Мураками: Да, играют. Точно не скажу, но, думаю, блюз там по-прежнему популярен. И все же расцвет чикагского блюза пришелся на первую половину шестидесятых, когда он напрямую повлиял на «Роллинг Стоунз».
Одзава: В то время хороших блюзовых клубов было всего три. На несколько кварталов. Бэнды менялись каждые два-три дня, поэтому я старался не пропускать.
Мураками: Я вспомнил, как мы с вами дважды ходили в джаз-клуб в Токио.
Одзава: Было дело.
Мураками: Первый раз мы слушали Дзюнко Ониси, второй – Сидара Уолтона.
Одзава: Да, было здорово! Хорошо, что и в Японии есть такие клубы.
Мураками: Я поклонник Дзюнко Ониси. Как и другие современные молодые джазовые музыканты, она обладает очень высокой, качественной техникой исполнения. Двадцать лет назад такого и близко не было.
Одзава: Наверное, вы правы. Хотя сейчас я вспомнил, как в конце шестидесятых слушал в Нью-Йорке Тосико Акиёси. Она великолепна.
Мураками: У нее невероятное, острое туше. Решительное, аргументированное.
Одзава: Настоящее мужское туше.
Мураками: Она родилась в Манчжурии, как и вы. Думаю, немного старше вас.
Одзава: Интересно, она еще выступает?
Мураками: Да, насколько я знаю, она активно работает.
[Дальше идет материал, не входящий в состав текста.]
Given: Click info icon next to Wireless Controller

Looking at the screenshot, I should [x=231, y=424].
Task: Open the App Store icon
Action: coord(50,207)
Долго была бэнд-лидером.
Одзава: Бэнд-лидером? Ничего себе. А еще, работая в Бостоне, я часто слушал Синъити Мори. И Кэйко Фудзи.
Мураками: Ого.
Одзава: Оба были очень хороши.
Мураками: Дочь Кэйко Фудзи сейчас много выступает, она певица.
Одзава: Вот как?
Мураками: Хикару Утада.
Одзава: Это та, что поет по-английски? С рельефными чертами лица.
Мураками: По-английски она, может быть, и поет, но черты лица, насколько я помню, не особо рельефные. Хотя вопрос, конечно, субъективный.
Одзава: Хм.
Мураками (проходящей мимо ассистентке): Слушай, у Хикару Утады рельефные черты лица?
Ассистентка Ивабути: Не думаю.
Мураками: Вот.
Одзава: Да? Тогда не знаю. Слышал однажды ее песню, мне показалось – очень талантливо.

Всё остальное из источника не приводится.